» TEXT PROVIDED
MOV BH,00 ;VIDEO PAGE ZERO
MOV AH,00 ;SET VIDEO MODE
MOV AL,07 ;MDA TEXT 80x25
INT 10
MOV AH,0E ;TELETYPE OUTPUT
MOV AL,58 ;CHARACTER X
INT 10
MOV AL,59 ;CHARACTER Y
INT 10
MOV AL,5A ;CHARACTER Z
INT 10 ;
MOV AH,0 ;WAIT FOR KEY & PRINT (B4 00 CD 16 B4 OE CD 10)
INT 16 ;THESE LINES WAIT FOR KEYBOARD INPUT
MOV AH,0E ;& PRINT USING TELETYPE OUTPUT
INT 10 ;BEFORE SYSTEM RETURN
INT 3 ;BREAKPOINT
 
Your program works as-is on my system, but you should probably add a "MOV BX,7" before each INT 10 to make sure that you're still on page 0 and white-on-black attributes are being used. While most implementations of INT 10/0E preserve register contents, it's not a good idea to depend on it, so setting up AX and BX before each call is prudent.

One other thing, with some BIOSes, INT 10/0E will clobber BP if a scroll is involved. It's good to keep that in the back of your mind as you're coding.
 
Thanks Chuck. I added the code to setup AX and BX. So here is what I've found. This code works fine on a True Blue IBM 5150 with 10/27/82 BIOS and a TSENG Labs VGA video card OK. That's running either with a COM file, or straight from a ROM burned with the code. As soon as I swap the video card for an IBM MDA card the problems start. It's still doing the same thing... Program does not display the XYZ at start, but does wait for and echoes the keyboard input just fine. Puzzling...

» DIRECTIONS
Can you continue the forum thread on INT 10 teletype output with an IBM MDA card from the point where it stops? The lines after this come from an unrelated source.

» GIVEN DATA

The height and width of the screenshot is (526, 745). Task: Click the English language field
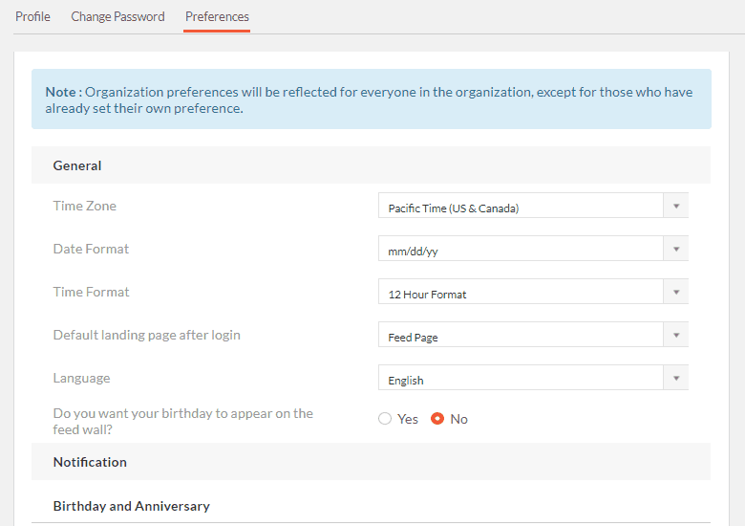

» WRITTEN ANSWER
I assume that you're setting the motherboard switches when you change the adapter.

Just for yucks, what happens if you enter your routine "after" the mode set? (i.e. at the first MOV AH,0E). I've got a MDA-equipped PC here if that doesn't show anything--just need to dig it out.
 
One other thing, with some BIOSes, INT 10/0E will clobber BP if a scroll is involved. It's good to keep that in the back of your mind as you're coding.

Beat me to it. My debugger (please forgive the lack of progress- real life got in the way the past week), also uses the Teletype service, and I make sure to PUSH/POP BP.

Also Michael, didn't you say you had issues with my debugger on an MDA card and that the screen wouldn't display a banner? Likely I've been doing something similar wrong as well.
 
Yes, I'm flipping the switches when swapping video cards OK. And Yes, you recall correctly, the debugger banner was problematic with MDA display but OK with VGA.

Per Chuck's suggestion I put the keyboard wait and echo routine before the XYZ print to screen. Here are the results: Works fine with VGA card. With an MDA card the program waits OK for keyboard strike and displays, but for printing the XYZ all I see is a brief flash of 5 vertical dots on the right hand side of the screen. (?)

Just to make things more confusing I pulled the IBM 10/27/82 BIOS and tried the Generic/Anonymous BIOS. Result: That works fine with MDA and VGA.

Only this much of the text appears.